By most accounts, 2023 seems to be election year for Pakistan. In that case, all political parties will prepare their manifestos and go into electioneering mode. Media, civil society and even rival political parties will scan the manifestos and raise questions on many of their salient features. However, what all political parties must add and what all political parties must talk about is the idea and plan of educating the girls of Pakistan.

The most important task for any political party is to focus on the more than 23 million out-of-school children. This is, by no means, a small number at all. This means a catastrophic future if this untapped and wasted human resource isn’t educated. Girls continue to stand out as the larger percentage of the millions of out-of-school children. This requires a girl student specific policy and action.

A ‘Beti Parhao, Mulk Bachao Programme’ across Pakistan is the need of the hour. Such a programme should be at the forefront of every political party’s manifesto and election campaign. It should be designed to encourage, retain and popularize female education on a war footing. Aggressive and in-your-face media campaigns promoting education for the girl child and its benefits to the girl herself, her family, her future and the country itself, should be planned and executed.

This campaign has to be done in local/ regional languages and the state apparatus needs to be used to drive this thought vehemently into the houses and minds of the country. The focus on female education in manifestoes and election campaigns is just a starting point. The idea is to take this noise into parliament and government offices once in power or even when in opposition.

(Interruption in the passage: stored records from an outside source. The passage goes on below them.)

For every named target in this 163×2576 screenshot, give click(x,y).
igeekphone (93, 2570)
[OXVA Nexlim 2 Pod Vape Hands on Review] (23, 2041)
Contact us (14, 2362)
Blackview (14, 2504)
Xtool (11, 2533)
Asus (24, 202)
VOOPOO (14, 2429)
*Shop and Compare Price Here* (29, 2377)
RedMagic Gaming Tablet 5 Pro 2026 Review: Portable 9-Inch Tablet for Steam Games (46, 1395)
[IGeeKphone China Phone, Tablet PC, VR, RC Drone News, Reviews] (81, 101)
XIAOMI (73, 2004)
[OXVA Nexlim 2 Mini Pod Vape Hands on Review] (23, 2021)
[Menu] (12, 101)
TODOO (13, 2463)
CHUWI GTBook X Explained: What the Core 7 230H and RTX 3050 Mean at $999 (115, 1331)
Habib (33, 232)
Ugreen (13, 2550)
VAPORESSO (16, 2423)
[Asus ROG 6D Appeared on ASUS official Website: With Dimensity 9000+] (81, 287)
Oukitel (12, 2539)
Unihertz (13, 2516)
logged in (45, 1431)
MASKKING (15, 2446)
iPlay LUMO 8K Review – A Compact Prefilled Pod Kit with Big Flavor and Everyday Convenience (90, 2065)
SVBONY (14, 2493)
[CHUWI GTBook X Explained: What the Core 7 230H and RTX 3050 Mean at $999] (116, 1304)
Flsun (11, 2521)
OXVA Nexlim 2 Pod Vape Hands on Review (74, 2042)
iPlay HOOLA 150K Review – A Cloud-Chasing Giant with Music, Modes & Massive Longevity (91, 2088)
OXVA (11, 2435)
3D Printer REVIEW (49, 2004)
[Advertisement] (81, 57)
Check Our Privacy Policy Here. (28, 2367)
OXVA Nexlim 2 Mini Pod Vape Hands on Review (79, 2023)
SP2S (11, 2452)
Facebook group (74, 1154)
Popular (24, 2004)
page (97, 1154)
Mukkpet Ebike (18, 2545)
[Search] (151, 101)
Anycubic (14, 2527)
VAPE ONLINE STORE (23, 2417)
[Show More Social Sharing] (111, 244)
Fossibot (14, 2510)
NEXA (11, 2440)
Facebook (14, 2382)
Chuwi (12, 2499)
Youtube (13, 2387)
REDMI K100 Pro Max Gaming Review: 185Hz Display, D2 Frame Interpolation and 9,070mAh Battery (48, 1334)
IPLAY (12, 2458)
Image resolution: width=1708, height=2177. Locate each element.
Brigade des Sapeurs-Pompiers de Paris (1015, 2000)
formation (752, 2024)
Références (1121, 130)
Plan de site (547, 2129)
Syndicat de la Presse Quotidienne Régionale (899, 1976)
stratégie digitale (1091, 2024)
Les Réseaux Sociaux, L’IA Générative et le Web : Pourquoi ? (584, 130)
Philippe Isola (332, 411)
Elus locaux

Political parties need to treat women’s education as a priority not just for the optics but also for the needs of this country. Pakistan has wasted enough of more than half of its workforce in the name of shame, honour, religion, social pressures, economic survivals and political negligence. Today’s Pakistan should not even see this as an option but a compulsory task that we are already late on.

The financial, social and political opportunity cost of not educating our women has been disastrous to put it mildly. It has been the root cause of many social and economic issues of the country today. Thus it is time to deliberate upon it and chalk out what can be done and how it can be done to promote education for the girls in Pakistan.

The first phase of the campaign to promote women’s education is to create its need and its importance in the psyche of the nation. TV dramas/plays need to create that powerful impact through shows that emphasize the positive results of how parents can fight stale traditional and social impediments while educating their daughters. Powerful scripts need to be written to show how a girl getting education can do wonders for her family and the country at large. Strong female characters can also be used to show this. Even films can have a similar impact where good stories can leave a lasting impact especially on fathers and brothers and perhaps even mothers who oppose or restrict female education.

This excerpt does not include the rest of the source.